Завуч Кренделькова довольно скоро поняла, что всё происходящее в школе — реально, и что Косицын в самом деле прирождённый маг, потому что умела видеть вещи в совокупности. Это Вероника легко и просто всё объясняет предрассудками, искусственно разделяя факты и наделяя их самым примитивным смыслом, в своей закоренелой прагматичности исключая всё, что выходит за пределы её убогого воображения. А Изольда знает, что реальность гораздо шире, разнообразнее и менее доступна пониманию. Всё понимала и добровольно гнобила парня, сознательно пригибая в нём всё то, что отличало его от массы прочих. Это был её многолетний труд — её профессия, её призвание — убивать живое в людях. Так в пустых заботах и не заметила, как вся жизнь её прошла.
Так что, не ей быть в роли доброй хозяйки гостеприимного трактира — греха много на душе. Это ведь Тристан с Изольдой были невольники Судьбы, а она сама решала, какой ценой платить за своё спокойствие. Всю жизнь она старалась оградить себя от треволнений, и Судьба миновала её — ничего не дала и ничего не отняла.
— Отпусти меня. — попросила она барда.
— Подумай. Время есть.
— Я ухожу. — сказала она, из последних сил подавляя рыдание и простилась со своей мечтой:
— Прощай, Томас Лермонт.
Глава 25. На Лысой Горке
Вероника Марковна провалилась в непонятную мглу, из которой неясно пробивался голубой свет — словно уволакивало её прочь нечто нереально-потустороннее. Голубое свечение угасло, но несколько секунд директриса ещё отбивалась от чего-то, но потом с удивлением обнаружила, что это лишь просторный чёрный капюшон широкого балахона, который непонятно откуда взялся на её плечах. Она скинула колпак и огляделась. А, оглядевшись, поняла, что хорошо влипла.
Стояла она со стаканом того странного вина, которым всю их компанию угостил мерзавец магистр, на плоской вершине лысого холма, а вокруг простиралась дикая природа, утопающая в ночной мгле. Лишь сверху светил угнетающе большой месяц. Дул лёгкий ветер, приносящий сырость и тепло.
Прямо перед Вероникой стояла та, кого она боялась и кого надеялась больше не увидеть — старая карга, которая в прошлом году едва не свела её с ума самым фактом своего появления. Тогда Вероника Марковна многого натерпелась от этой ведьмы.

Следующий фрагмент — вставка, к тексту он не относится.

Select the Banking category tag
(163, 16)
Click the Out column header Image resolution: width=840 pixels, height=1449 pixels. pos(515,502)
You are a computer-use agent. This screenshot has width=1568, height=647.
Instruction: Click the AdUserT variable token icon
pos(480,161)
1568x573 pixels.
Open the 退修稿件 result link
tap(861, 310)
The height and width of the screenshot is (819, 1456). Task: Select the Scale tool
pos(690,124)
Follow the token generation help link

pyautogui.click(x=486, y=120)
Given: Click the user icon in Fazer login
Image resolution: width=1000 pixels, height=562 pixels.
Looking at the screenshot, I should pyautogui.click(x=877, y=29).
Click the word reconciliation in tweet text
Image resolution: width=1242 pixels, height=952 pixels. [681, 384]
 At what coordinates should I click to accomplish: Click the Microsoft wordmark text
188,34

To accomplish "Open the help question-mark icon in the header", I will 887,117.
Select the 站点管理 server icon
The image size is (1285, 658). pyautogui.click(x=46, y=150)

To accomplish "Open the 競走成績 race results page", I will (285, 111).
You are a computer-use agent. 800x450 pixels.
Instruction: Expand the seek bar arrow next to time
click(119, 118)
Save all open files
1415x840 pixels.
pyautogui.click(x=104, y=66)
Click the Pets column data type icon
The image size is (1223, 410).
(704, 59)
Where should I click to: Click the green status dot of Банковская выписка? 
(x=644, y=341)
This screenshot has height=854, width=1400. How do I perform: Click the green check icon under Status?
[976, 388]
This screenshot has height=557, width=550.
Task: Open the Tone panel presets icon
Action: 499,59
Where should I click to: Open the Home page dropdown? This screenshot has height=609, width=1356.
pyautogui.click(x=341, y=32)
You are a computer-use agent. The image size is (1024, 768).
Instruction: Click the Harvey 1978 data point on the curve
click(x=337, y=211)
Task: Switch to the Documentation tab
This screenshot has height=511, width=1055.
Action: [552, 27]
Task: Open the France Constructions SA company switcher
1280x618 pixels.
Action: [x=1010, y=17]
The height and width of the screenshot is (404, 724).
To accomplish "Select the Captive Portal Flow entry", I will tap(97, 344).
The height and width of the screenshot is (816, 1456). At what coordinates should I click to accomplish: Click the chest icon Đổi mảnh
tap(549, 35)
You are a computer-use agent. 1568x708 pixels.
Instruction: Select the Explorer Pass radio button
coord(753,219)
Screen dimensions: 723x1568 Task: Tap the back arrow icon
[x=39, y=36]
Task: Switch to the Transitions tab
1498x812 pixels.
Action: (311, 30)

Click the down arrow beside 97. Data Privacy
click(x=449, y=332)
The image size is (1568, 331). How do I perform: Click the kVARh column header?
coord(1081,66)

Фифендра как будто не замечала гостью, отчего у той вдруг появилась слабая надежда, что на этот раз всё обойдётся — она как-нибудь незаметно исчезнет из этой галлюцинации и снова очутится в своём кабинете. Но старуха подняла голову и обнаружила директора.
— А, коллега… — неопределённым тоном заметила она.
— Я бы предпочла, чтобы вы прекратили свои шутки надо мной. — оскорблённым тоном ответила та.
— Не я к вам явилась — вы ко мне. — безразлично ответила Фифендра.
И тут только Вероника заметила, что они на холме не вдвоём — была ещё одна фигура, над ней и стояла со своей клюкой ведьма.
На жухлой прошлогодней траве пригнулась на коленях и медленно валилась набок ещё одна старуха. Она упала, и Вероника с невольной дрожью увидела сморщенное лицо, пустые челюсти и седые космы. Голова старой женщины была неловко склонена к левому плечу, отчего лицо смотрело вбок. Один глаз закрыт морщинистым веком, второй из-под седой брови бессмысленно смотрел на месяц из глубоко провалившейся глазницы, и был он мутен от застарелой катаракты. В тишине, вновь наступившей на вершине, слышалось тяжёлое и хриплое дыхание. Со страхом Вероника вдруг поняла, что старуха умирает, а Фифендра лишь смотрит на это.